Theorem bj-fvsnun2 34560

Description: The value of a function with one of its ordered pairs replaced, at the replaced ordered pair. See also fvsnun2 6938. (Contributed by NM, 23-Sep-2007.) Put in deduction form. (Revised by BJ, 18-Mar-2023.) (Proof modification is discouraged.)

Hypotheses

Ref	Expression
bj-fvsnun.un	⊢ (𝜑 → 𝐺 = ((𝐹 ↾ (𝐶 ∖ {𝐴})) ∪ {⟨𝐴, 𝐵⟩}))
bj-fvsnun2.ex1	⊢ (𝜑 → 𝐴 ∈ 𝑉)
bj-fvsnun2.ex2	⊢ (𝜑 → 𝐵 ∈ 𝑊)

Assertion

Ref	Expression
bj-fvsnun2	⊢ (𝜑 → (𝐺‘𝐴) = 𝐵)

Proof of Theorem bj-fvsnun2

Step	Hyp	Ref	Expression
1		bj-fvsnun.un	. 2 ⊢ (𝜑 → 𝐺 = ((𝐹 ↾ (𝐶 ∖ {𝐴})) ∪ {⟨𝐴, 𝐵⟩}))
2		dmres 5868	. . . . 5 ⊢ dom (𝐹 ↾ (𝐶 ∖ {𝐴})) = ((𝐶 ∖ {𝐴}) ∩ dom 𝐹)
3		inss1 4198	. . . . 5 ⊢ ((𝐶 ∖ {𝐴}) ∩ dom 𝐹) ⊆ (𝐶 ∖ {𝐴})
4	2, 3	eqsstri 3994	. . . 4 ⊢ dom (𝐹 ↾ (𝐶 ∖ {𝐴})) ⊆ (𝐶 ∖ {𝐴})
5	4	a1i 11	. . 3 ⊢ (𝜑 → dom (𝐹 ↾ (𝐶 ∖ {𝐴})) ⊆ (𝐶 ∖ {𝐴}))
6		neldifsnd 4719	. . 3 ⊢ (𝜑 → ¬ 𝐴 ∈ (𝐶 ∖ {𝐴}))
7	5, 6	ssneldd 3963	. 2 ⊢ (𝜑 → ¬ 𝐴 ∈ dom (𝐹 ↾ (𝐶 ∖ {𝐴})))
8		bj-fvsnun2.ex1	. 2 ⊢ (𝜑 → 𝐴 ∈ 𝑉)
9		bj-fvsnun2.ex2	. 2 ⊢ (𝜑 → 𝐵 ∈ 𝑊)
10	1, 7, 8, 9	bj-fununsn2 34558	1 ⊢ (𝜑 → (𝐺‘𝐴) = 𝐵)

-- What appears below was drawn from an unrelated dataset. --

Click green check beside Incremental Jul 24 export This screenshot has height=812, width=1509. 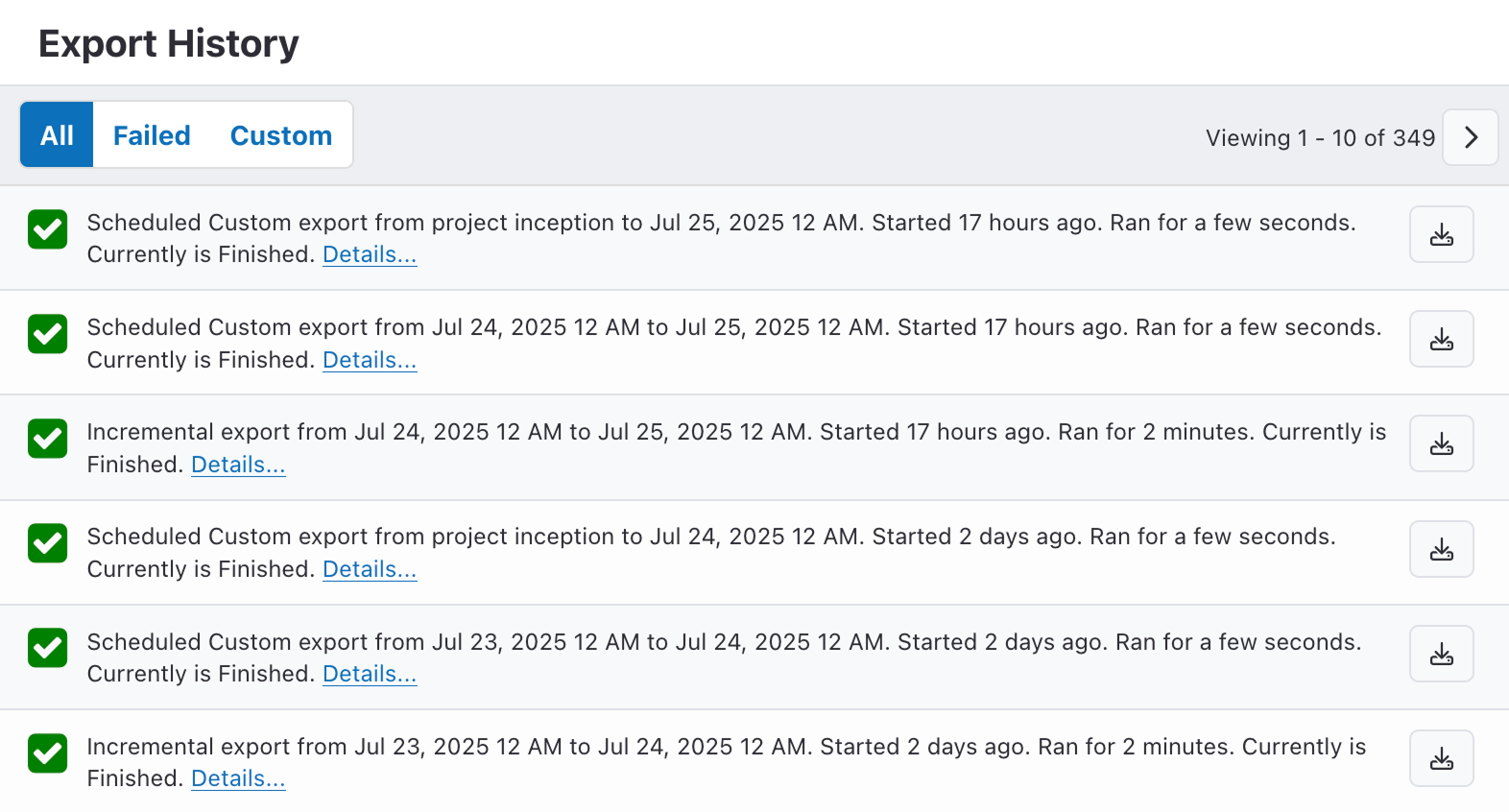coord(48,439)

Syntax hints:   → wi 4   = wceq 1536   ∈ wcel 2113   ∖ cdif 3926   ∪ cun 3927   ∩ cin 3928   ⊆ wss 3929  {csn 4560  ⟨cop 4566  dom cdm 5548   ↾ cres 5550  ‘cfv 6348

This theorem was proved from axioms:  ax-mp 5  ax-1 6  ax-2 7  ax-3 8  ax-gen 1795  ax-4 1809  ax-5 1910  ax-6 1969  ax-7 2014  ax-8 2115  ax-9 2123  ax-10 2144  ax-11 2160  ax-12 2176  ax-ext 2792  ax-sep 5196  ax-nul 5203  ax-pow 5259  ax-pr 5323

This theorem depends on definitions:  df-bi 209  df-an 399  df-or 844  df-3an 1084  df-tru 1539  df-ex 1780  df-nf 1784  df-sb 2069  df-mo 2621  df-eu 2653  df-clab 2799  df-cleq 2813  df-clel 2892  df-nfc 2962  df-ne 3016  df-ral 3142  df-rex 3143  df-rab 3146  df-v 3493  df-sbc 3769  df-dif 3932  df-un 3934  df-in 3936  df-ss 3945  df-nul 4285  df-if 4461  df-sn 4561  df-pr 4563  df-op 4567  df-uni 4832  df-br 5060  df-opab 5122  df-id 5453  df-xp 5554  df-rel 5555  df-cnv 5556  df-co 5557  df-dm 5558  df-rn 5559  df-res 5560  df-ima 5561  df-iota 6307  df-fun 6350  df-fv 6356

This theorem is referenced by: (None)